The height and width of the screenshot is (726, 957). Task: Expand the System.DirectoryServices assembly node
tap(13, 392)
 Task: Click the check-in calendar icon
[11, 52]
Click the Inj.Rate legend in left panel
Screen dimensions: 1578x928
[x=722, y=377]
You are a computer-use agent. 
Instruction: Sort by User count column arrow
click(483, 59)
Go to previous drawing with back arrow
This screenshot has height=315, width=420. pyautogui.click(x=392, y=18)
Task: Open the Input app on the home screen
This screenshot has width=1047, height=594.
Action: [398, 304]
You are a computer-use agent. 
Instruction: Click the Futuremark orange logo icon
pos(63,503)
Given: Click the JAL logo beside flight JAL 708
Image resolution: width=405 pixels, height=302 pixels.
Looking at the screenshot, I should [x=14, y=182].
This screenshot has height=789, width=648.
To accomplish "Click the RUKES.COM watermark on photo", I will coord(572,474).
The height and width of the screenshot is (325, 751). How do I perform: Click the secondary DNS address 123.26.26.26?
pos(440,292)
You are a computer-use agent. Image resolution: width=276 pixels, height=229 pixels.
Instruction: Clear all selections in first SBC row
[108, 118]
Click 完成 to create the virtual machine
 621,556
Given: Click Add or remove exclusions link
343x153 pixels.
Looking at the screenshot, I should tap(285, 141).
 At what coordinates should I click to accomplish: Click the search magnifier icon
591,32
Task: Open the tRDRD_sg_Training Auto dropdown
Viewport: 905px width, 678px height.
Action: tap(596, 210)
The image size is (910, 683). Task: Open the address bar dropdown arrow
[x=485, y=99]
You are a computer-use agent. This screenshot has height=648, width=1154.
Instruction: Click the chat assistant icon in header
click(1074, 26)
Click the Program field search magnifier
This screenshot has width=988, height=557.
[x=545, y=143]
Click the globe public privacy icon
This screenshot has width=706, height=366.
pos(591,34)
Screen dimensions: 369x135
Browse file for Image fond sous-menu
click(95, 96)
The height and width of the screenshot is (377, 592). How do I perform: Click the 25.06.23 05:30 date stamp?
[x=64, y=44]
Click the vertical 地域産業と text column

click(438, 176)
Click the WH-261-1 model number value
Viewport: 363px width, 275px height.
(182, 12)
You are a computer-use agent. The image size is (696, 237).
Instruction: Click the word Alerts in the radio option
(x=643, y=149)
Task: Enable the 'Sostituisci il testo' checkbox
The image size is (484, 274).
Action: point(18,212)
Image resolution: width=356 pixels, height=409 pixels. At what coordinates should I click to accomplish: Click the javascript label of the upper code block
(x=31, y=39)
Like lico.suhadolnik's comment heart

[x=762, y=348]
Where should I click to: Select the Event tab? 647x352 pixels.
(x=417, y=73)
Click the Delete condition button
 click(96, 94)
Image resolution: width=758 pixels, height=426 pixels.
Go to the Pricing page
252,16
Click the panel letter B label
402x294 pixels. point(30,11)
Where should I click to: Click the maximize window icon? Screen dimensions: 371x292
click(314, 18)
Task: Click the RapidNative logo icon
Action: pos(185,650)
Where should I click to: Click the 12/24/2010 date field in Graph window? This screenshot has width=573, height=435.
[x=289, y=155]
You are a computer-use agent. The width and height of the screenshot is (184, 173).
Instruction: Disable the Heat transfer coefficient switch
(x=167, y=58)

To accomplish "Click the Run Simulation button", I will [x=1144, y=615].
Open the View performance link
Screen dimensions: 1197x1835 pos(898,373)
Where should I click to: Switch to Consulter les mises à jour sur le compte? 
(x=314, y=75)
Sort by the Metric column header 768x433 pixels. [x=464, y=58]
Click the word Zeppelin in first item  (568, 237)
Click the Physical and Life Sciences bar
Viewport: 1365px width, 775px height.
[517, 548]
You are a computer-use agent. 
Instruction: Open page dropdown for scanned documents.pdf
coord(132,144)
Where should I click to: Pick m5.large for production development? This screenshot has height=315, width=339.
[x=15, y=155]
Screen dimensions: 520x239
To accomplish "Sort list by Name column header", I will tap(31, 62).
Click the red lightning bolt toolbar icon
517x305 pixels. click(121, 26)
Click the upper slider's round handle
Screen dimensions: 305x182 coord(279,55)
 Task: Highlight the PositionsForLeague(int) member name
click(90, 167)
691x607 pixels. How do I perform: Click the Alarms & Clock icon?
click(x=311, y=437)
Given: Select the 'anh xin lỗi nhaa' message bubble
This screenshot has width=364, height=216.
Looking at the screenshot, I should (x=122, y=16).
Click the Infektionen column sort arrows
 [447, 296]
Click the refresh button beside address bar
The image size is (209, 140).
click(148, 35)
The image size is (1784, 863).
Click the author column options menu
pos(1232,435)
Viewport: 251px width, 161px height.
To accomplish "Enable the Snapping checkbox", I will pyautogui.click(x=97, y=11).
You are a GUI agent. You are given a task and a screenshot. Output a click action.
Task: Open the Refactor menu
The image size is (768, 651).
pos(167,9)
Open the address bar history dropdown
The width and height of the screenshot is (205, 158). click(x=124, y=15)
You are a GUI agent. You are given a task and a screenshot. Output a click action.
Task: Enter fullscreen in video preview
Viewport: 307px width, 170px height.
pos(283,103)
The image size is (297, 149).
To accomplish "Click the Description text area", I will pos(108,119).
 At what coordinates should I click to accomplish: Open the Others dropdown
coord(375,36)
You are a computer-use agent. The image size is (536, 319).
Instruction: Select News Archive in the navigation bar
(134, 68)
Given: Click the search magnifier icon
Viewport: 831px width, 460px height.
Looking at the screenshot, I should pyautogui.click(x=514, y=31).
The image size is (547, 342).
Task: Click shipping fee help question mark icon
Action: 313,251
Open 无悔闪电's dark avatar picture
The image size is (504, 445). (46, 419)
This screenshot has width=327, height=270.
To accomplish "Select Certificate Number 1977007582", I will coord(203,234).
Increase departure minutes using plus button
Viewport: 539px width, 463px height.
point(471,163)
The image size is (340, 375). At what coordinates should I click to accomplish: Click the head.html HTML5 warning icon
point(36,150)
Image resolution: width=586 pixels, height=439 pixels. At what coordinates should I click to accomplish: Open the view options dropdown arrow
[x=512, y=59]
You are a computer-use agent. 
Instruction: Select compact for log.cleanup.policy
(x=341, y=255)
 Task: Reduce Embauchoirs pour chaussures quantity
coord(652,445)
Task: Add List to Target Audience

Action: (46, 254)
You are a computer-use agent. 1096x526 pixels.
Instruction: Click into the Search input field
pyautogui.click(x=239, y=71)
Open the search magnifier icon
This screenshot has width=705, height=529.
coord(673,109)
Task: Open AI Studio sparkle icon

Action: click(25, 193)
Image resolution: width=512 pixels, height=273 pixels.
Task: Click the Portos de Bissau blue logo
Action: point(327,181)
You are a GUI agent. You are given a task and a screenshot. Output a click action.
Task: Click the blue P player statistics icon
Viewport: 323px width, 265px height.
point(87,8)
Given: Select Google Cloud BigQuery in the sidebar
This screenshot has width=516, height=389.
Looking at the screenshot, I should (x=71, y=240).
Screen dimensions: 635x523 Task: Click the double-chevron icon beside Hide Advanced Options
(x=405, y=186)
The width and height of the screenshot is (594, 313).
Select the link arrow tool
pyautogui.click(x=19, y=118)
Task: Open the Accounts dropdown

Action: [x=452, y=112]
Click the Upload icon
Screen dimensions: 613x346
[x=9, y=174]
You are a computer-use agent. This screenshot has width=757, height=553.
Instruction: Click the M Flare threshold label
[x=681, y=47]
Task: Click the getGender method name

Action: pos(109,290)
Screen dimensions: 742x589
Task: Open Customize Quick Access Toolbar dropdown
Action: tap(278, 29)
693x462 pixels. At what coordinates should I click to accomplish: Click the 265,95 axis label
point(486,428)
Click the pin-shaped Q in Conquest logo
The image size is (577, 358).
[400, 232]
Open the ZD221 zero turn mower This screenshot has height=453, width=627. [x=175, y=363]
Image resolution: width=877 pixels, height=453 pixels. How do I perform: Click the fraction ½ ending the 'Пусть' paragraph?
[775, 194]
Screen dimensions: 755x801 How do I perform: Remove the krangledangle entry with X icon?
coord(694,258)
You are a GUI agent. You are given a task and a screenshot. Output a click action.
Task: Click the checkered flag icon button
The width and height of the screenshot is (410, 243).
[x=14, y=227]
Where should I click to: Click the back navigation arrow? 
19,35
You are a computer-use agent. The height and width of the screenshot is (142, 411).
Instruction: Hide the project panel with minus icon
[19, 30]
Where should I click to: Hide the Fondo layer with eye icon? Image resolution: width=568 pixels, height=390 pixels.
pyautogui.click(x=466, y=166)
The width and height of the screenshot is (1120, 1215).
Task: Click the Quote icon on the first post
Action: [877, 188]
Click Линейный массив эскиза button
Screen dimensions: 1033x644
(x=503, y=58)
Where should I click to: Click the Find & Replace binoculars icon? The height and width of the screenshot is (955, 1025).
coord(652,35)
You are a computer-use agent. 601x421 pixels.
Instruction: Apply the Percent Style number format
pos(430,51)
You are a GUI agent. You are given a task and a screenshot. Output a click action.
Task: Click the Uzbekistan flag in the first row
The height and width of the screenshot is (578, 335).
════
_Task statement_
In the preceding material, find each line holding the word "Enable" and copy it out.

_Expected answer_
Task: Enable the 'Sostituisci il testo' checkbox
To accomplish "Enable the Snapping checkbox", I will pyautogui.click(x=97, y=11).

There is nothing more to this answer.